HOLLOWCORE FLOORS: CHALLENGING INDUSTRY PERCEPTIONS
NICHOLAS BRAZZALE1; DANIEL KENNETT1
1Stahlton Engineered Concrete, a division of Fulton Hogan Ltd SUMMARY Observed damage to precast concrete floors in Christchurch and Wellington following recent
earthquakes has focused the attention of structural engineers (and the public) on the seismic
performance of precast concrete floors, and in particular on the performance of hollowcore
floors. In response to this attention, this paper aims to challenge structural engineers to
consider what should constitute ‘best practice’ in relation to the use of hollowcore floors in new
buildings.
INTRODUCTION
Extruded prestressed hollowcore floor units were introduced into the New Zealand construction
market in the 1970s and became increasingly popular over the following decades due to the
many advantages these units brought to the industry.

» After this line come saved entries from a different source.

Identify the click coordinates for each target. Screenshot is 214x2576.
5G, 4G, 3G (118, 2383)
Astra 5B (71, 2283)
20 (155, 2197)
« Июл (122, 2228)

Both Stahlton and Stresscrete manufacture Hollowcore floor units in New Zealand. Hollowcore
units are formed by feeding a very stiff, high strength concrete mix into a specialised machine
that extrudes the profile onto a steel bed. Units are cut to the necessary length after casting
and curing. This makes hollowcore very efficient to make and therefore a very cost effective
flooring solution. Previously, a slip-formed profile has also been available but that is currently
not the case.
Over time, details used in the construction of hollowcore floors have evolved and our
understanding of the behaviour of these floors has improved through both research and
observation of their performance in service. More recently, the industry has seen a shift in
attitude toward hollowcore floor units, with the preference swinging away from their use. This
shift has resulted from perceived issues with the performance of hollowcore floors in recent
seismic events in New Zealand coupled with a lack of understanding of the residual capacity
of hollowcore floor units following damage from a seismic event. This has led to further
concerns around the suitability of hollowcore flooring for use in situations where low damage
design is implemented in newly designed buildings, due in large part to a lack of understanding
of economical repair strategies for damaged hollowcore units.
Figure 1 – Hollowcore manufacture process
A summary of the benefits of hollowcore floors to construction is presented, followed by a
summary of the identified issues with hollowcore floors and details developed to address those
issues. Finally, a summary of building types that hollowcore is particularly suited to, and not
suited to, is provided for reference.
BENEFITS OF HOLLOWCORE FLOORS
There are many advantages to Hollowcore, which is why it remains a popular choice of floor
system around the world. When used appropriately, the stiff nature of Hollowcore helps to
control user comfort due to vibration response and the eccentricity of the prestressed strands
means that floor deflections are rarely an issue.
Hollowcore is capable of large clear spans, up to approximately 20m for 400mm deep units
(governed by supply capability). These large spans often do not require propping during
construction, leading to reduced time and cost of construction as well as keeping areas below
free of obstruction.
Due to the hollow cores, the system is lightweight by comparison to other concrete flooring
systems. Hollowcore units can also be spaced, further reducing the weight of a floor system.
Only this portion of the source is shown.